EXERCISE DESCRIPTION: In the extremely low frequency text, rewrite everything from "Extremely low frequency" down to "ITU radio bands.", changing "kilometers" to "km".

TEXT SECTION:

Extremely low frequency (ELF) is the ITU designation[1] for electromagnetic radiation (radio waves) with frequencies from 3 to 30 Hz, and corresponding wavelengths from 100,000 to 10,000 kilometers.[2][3] In atmospheric science, an alternative definition is usually given, from 3 Hz to 3 kHz.[4][5] In the related magnetosphere science, the lower frequency electromagnetic oscillations (pulsations occurring below ~3 Hz) are considered to lie in the ULF range, which is thus also defined differently from the ITU radio bands.

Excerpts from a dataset
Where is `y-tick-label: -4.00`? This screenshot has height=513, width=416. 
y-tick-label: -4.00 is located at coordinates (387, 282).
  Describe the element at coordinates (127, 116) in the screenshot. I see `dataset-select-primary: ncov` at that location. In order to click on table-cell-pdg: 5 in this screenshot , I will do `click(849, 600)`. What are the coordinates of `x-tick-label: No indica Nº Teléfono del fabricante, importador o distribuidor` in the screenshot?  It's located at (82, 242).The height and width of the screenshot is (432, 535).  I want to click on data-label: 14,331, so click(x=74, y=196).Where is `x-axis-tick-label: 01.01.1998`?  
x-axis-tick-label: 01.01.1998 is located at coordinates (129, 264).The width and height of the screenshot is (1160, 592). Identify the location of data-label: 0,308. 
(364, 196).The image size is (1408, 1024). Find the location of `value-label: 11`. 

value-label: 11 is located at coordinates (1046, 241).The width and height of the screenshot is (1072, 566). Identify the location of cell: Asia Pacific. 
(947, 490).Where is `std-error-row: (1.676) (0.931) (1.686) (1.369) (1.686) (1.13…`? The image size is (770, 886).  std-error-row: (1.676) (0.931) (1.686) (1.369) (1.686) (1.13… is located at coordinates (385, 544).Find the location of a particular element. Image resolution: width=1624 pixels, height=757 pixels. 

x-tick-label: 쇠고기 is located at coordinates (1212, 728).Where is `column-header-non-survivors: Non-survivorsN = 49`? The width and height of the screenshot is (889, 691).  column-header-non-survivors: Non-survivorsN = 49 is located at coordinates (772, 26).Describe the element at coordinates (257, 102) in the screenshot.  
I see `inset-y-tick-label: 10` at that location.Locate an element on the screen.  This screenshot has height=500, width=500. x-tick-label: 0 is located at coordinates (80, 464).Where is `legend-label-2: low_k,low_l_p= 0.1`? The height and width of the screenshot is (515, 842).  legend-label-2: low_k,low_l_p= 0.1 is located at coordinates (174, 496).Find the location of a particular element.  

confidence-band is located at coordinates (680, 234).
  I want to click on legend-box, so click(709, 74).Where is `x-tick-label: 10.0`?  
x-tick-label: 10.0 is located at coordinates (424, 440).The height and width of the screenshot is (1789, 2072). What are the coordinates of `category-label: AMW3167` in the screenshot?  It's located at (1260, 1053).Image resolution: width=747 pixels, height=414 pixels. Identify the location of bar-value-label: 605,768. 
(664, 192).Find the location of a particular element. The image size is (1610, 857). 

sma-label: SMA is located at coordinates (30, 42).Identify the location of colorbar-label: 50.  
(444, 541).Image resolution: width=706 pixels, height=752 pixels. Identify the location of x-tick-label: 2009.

EXERCISE RESPONSE:
Extremely low frequency (ELF) is the ITU designation[1] for electromagnetic radiation (radio waves) with frequencies from 3 to 30 Hz, and corresponding wavelengths from 100,000 to 10,000 km.[2][3] In atmospheric science, an alternative definition is usually given, from 3 Hz to 3 kHz.[4][5] In the related magnetosphere science, the lower frequency electromagnetic oscillations (pulsations occurring below ~3 Hz) are considered to lie in the ULF range, which is thus also defined differently from the ITU radio bands.